* WHAT TO DO: Render every line of text in the material below as a numbered list, omitting blank lines and leaving out the pictures.

* MATERIALS PROVIDED:
=======

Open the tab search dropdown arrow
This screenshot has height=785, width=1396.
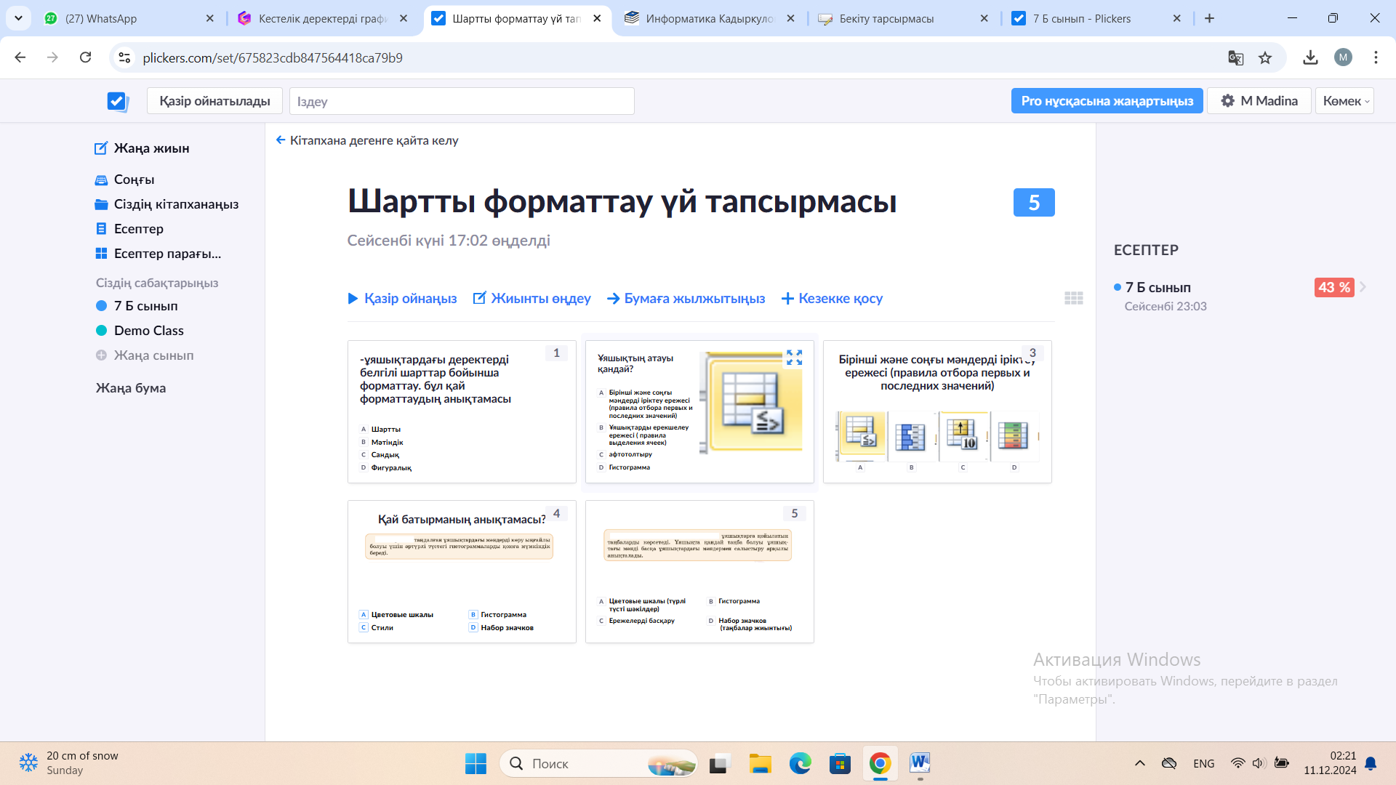18,18
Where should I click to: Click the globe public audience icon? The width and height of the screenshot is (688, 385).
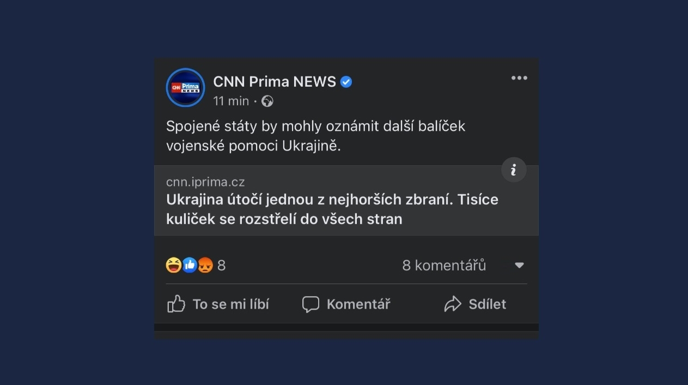[267, 101]
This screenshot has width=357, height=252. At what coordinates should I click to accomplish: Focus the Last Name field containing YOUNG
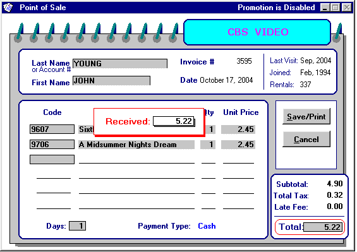120,64
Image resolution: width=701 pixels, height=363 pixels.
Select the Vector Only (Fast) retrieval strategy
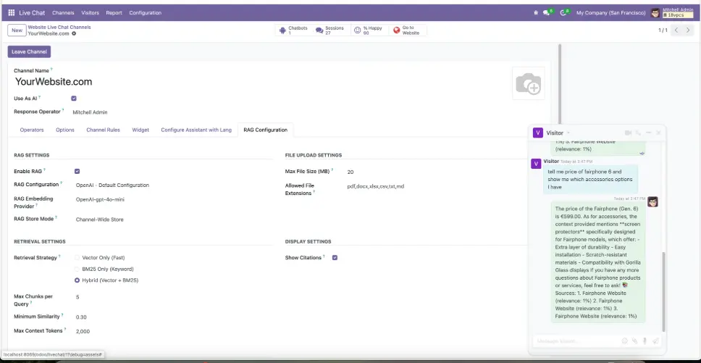tap(77, 258)
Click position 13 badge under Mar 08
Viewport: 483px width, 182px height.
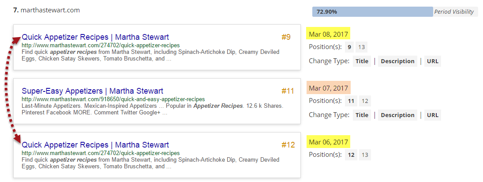point(362,47)
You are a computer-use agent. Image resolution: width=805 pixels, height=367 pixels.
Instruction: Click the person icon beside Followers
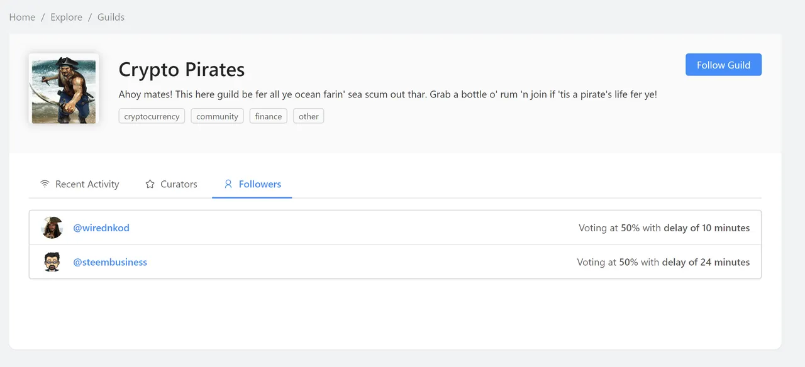point(228,184)
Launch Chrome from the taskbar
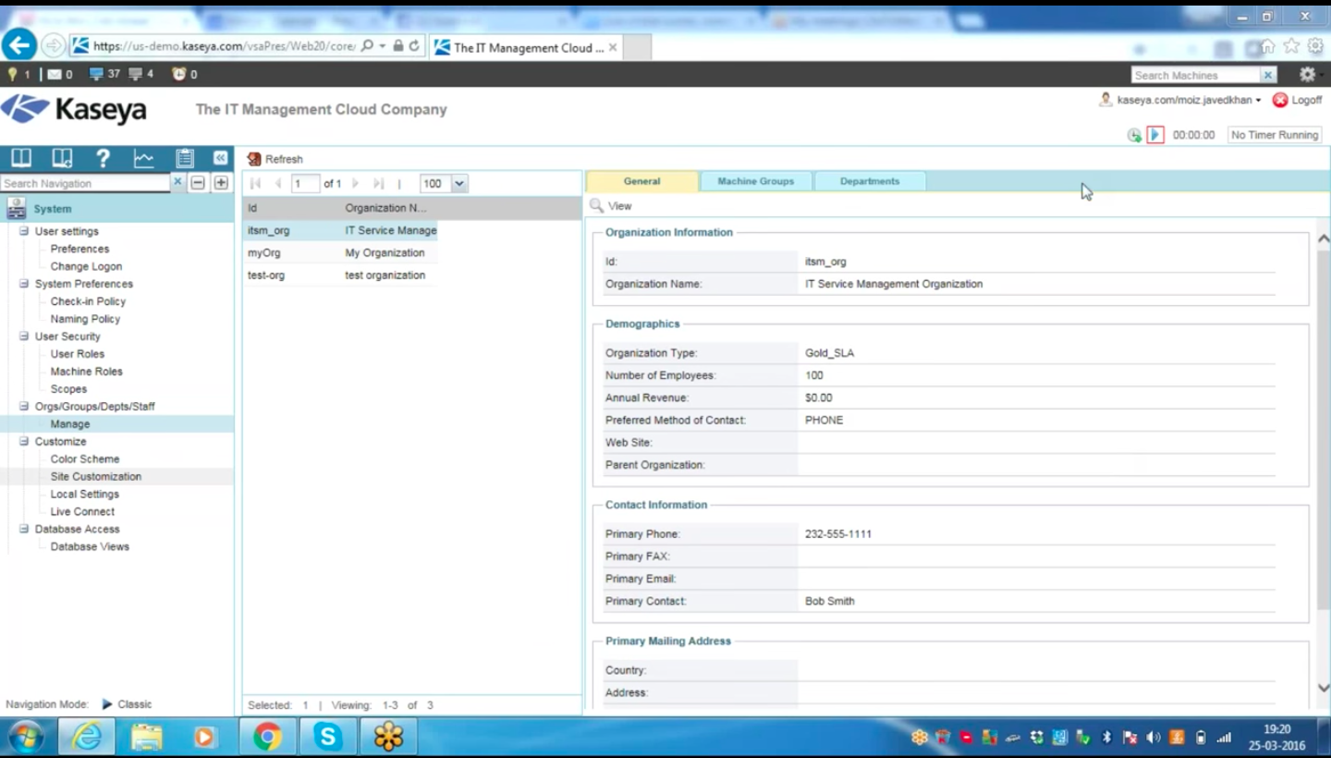 (265, 737)
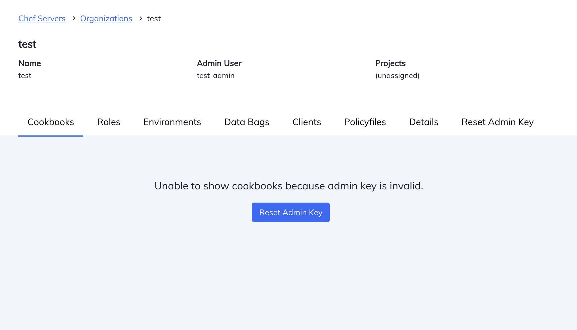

=======

* WRITTEN REPLY:
1. Open the tab search dropdown arrow
2. This screenshot has height=785, width=1396.
3. 18,18
4. Where should I click to: Click the globe public audience icon? The width and height of the screenshot is (688, 385).
5. [267, 101]
6. This screenshot has width=357, height=252. At what coordinates should I click to accomplish: Focus the Last Name field containing YOUNG
7. 120,64
8. Image resolution: width=701 pixels, height=363 pixels.
9. Select the Vector Only (Fast) retrieval strategy
10. tap(77, 258)
11. Click position 13 badge under Mar 08
12. Viewport: 483px width, 182px height.
13. point(362,47)
14. You are a computer-use agent. Image resolution: width=805 pixels, height=367 pixels.
15. Instruction: Click the person icon beside Followers
16. point(228,184)
17. Launch Chrome from the taskbar
18.  (265, 737)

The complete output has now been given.